Diary of top Nazi Rosenberg recovered in US


The pages, found at the US home of an academic, are said to contain fresh insights into meetings between Rosenberg and Hitler, as well as other top Nazi leaders such as Heinrich Himmer and Herman Goering, It also includes new details of the German occupation of the Soviet Union, including plans for mass killings of Jews and other Eastern Europeans. According to a preliminary analysis, the diary will be "an important source of information to historians that complements, and in part contradicts, already known documentation".

The assessment, prepared by the United States Holocaust Memorial Museum for the US government, states that the documentation is of "considerable importance for the study of the Nazi era, including the history of the Holocaust". It asserts that a "cursory" analysis of the content had found it to shed new light on key issues relating to the Third Reich's policy.

It is unclear exactly how Rosenberg's writings might contradict established historical beliefs about the reign of the Nazis. Further details expected to be released this week at a news conference in Delaware, held by US Immigration and Customs Enforcement, Department of Justice and the Holocaust Memorial Museum.

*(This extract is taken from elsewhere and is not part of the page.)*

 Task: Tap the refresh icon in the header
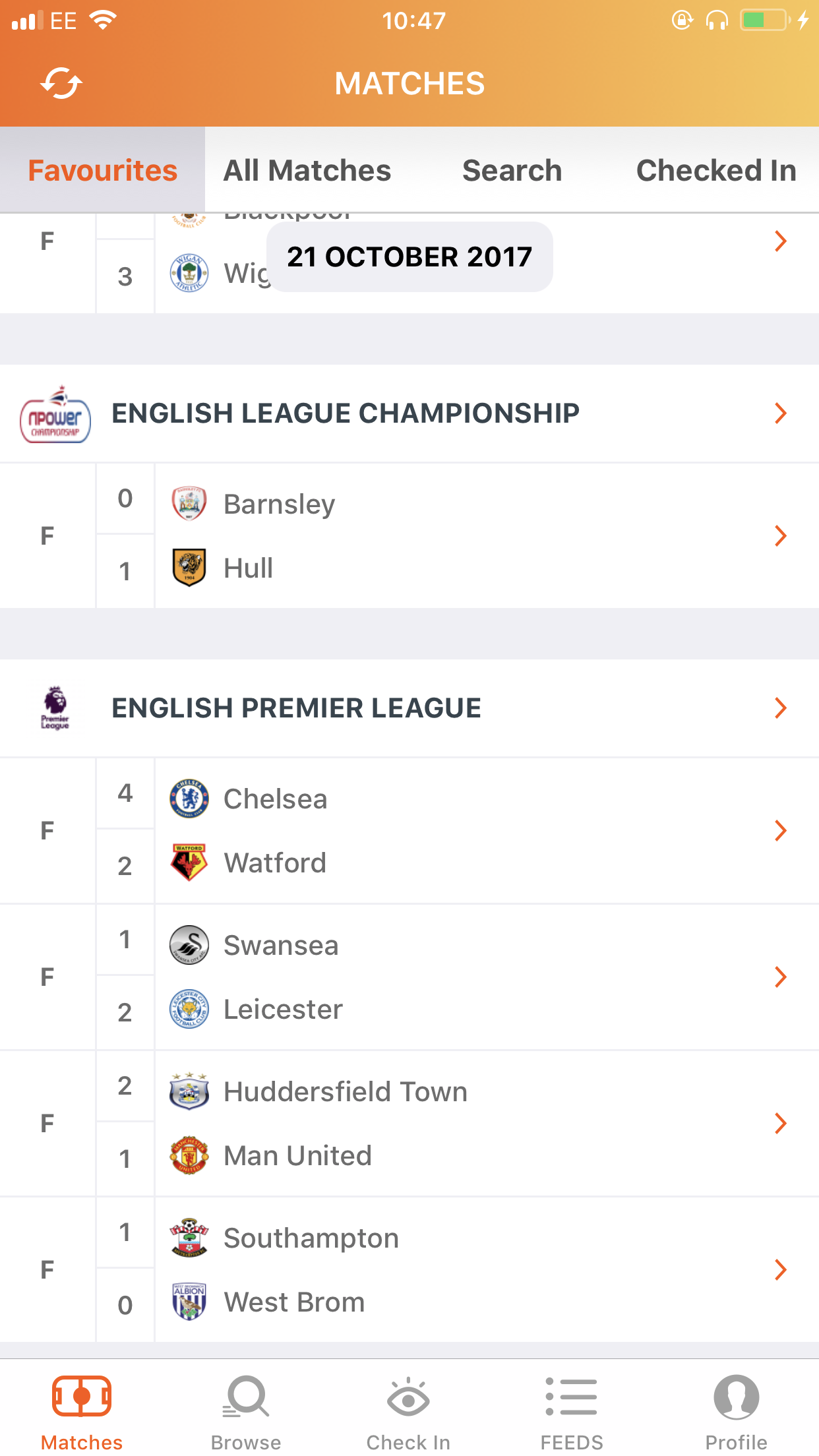(x=61, y=84)
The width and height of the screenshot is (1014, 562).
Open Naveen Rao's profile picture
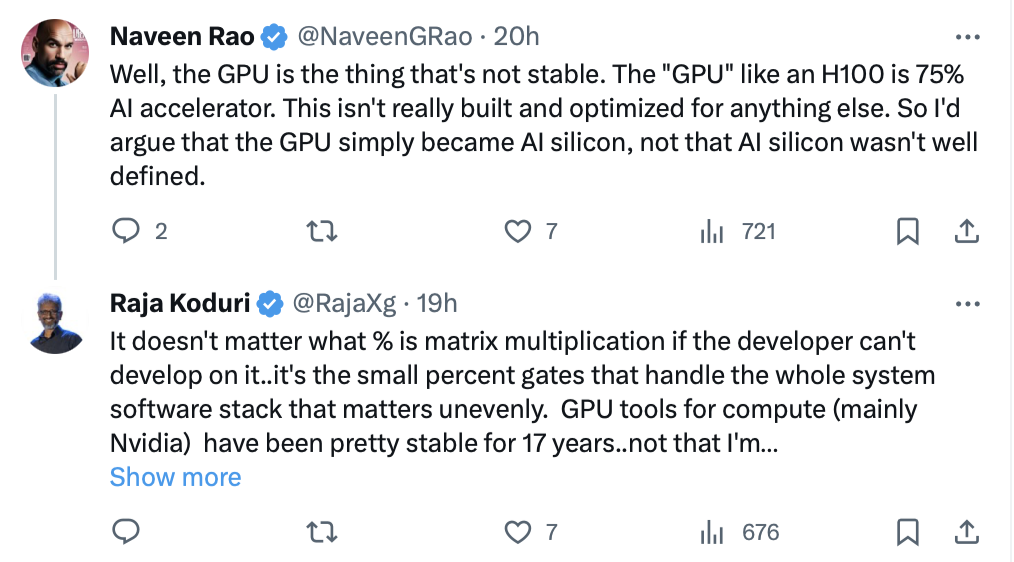pos(55,53)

However the diary of the Nazi minister - a close confidant of Hitler - is known to offer details about tensions within the Nazi high-command. In particular, it contains specifics of the crisis caused by the flight of Deputy Fuhrer Rudolf Hess to Britain in 1941 in a rogue bid to negotiate peace with London. The looting of art across Europe is also discussed, according to the preliminary assessment.

Rosenberg - who was hanged in 1946 following his conviction at the Nuremberg trials - was an early and influential member of the Nazi party, considered to be a principle author of several central Nazi ideologies including its racial theory, persecution of the Jews and territorial expansion.

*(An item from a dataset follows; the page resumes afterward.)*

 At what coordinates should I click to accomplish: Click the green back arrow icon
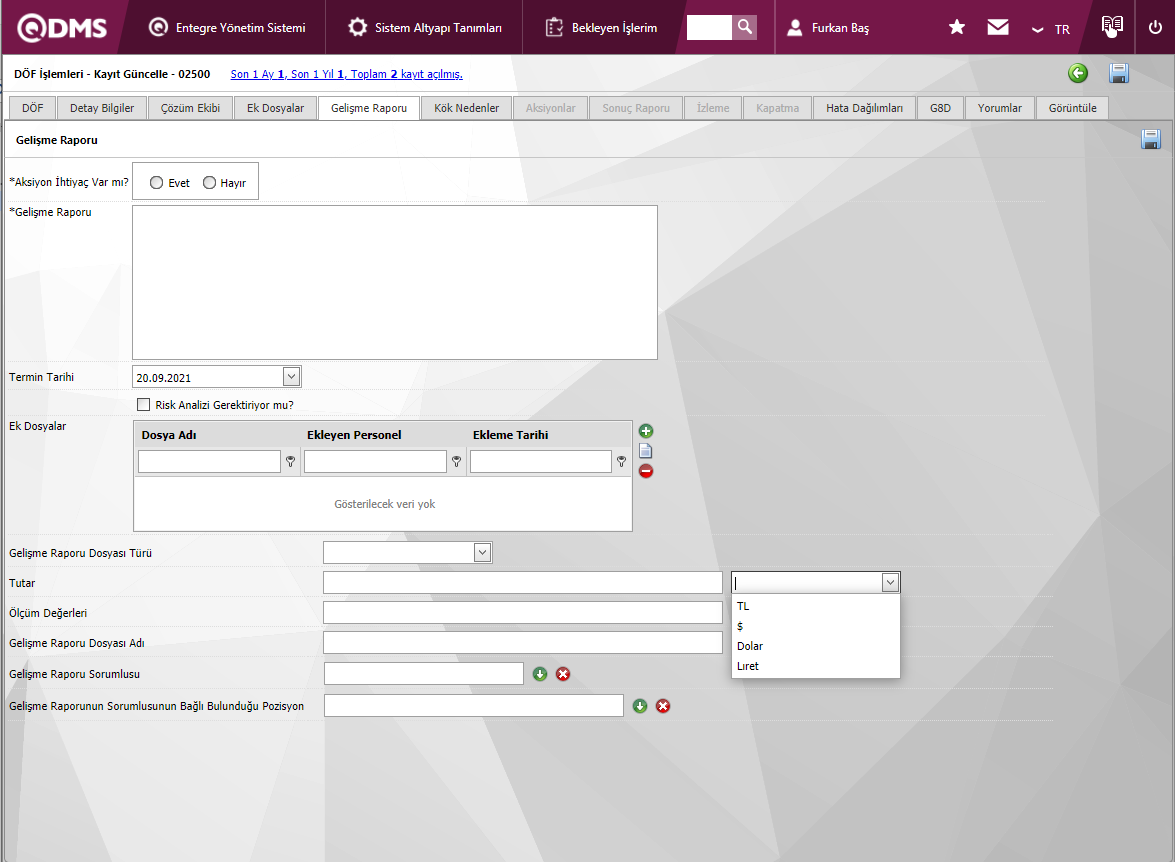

He held a number of key posts in the Nazi government, directing its foreign affairs department and editing the Nazi newspaper. He also directed the systematic looting of Jewish art and cultural and religious property throughout Europe as head of the Nazi unit Task Force Reichsleiter Rosenberg.

Several of Rosenberg's memos to Hitler were used in evidence during the Nuremburg Trials, where he became one of a dozen senior Nazi officials executed following convictions for crimes against humanity. However the diary, then held by Nuremberg prosecutors, disappeared after the trial.

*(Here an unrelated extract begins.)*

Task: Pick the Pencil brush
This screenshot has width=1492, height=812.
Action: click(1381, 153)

US officials long suspected that the writings had been smuggled back to America by a Nuremberg prosecutor, Robert Kempner. A German who had escaped to the United States in the 1930s, Mr Kempner was credited with helping uncover the Wansee Protocol - the 1942 agreement of Nazi officials on the coordinated genocide of the Jews known as "the Final Solution".

Mr Kempner cited a few excerpts from the diary in his memoir, while in 1956 a German historian published entries from 1939 and 1940. But the majority of the diary remained hidden.

Mr Kempner died in 1993 aged 93, and, after a prolonged legal dispute about his papers, the Holocaust Memorial Museum was set to receive them in 1999. However when officials arrived at his home they discovered that many thousands of pages were missing. The FBI opened a criminal investigation and the Holocaust museum went on to recover more than 150,000 documents, including many held by Mr Kempner's former secretary, then living in the New York state home of an academic named Herbert Richardson.

But the Rosenberg diary remained missing until earlier this year, when the Holocaust museum and an agent from Homeland Security Investigations tracked the diary to Mr Richardson, living near Buffalo.

A compilation of Rosenberg's recollections from spring 1936 to winter 1944, much of it is written in the Nazi's own handwriting. Some entries are written on paper torn from a ledger book and others on the back of official Nazi stationery, according to the analysis.

Mr Richardson has so far declined to comment.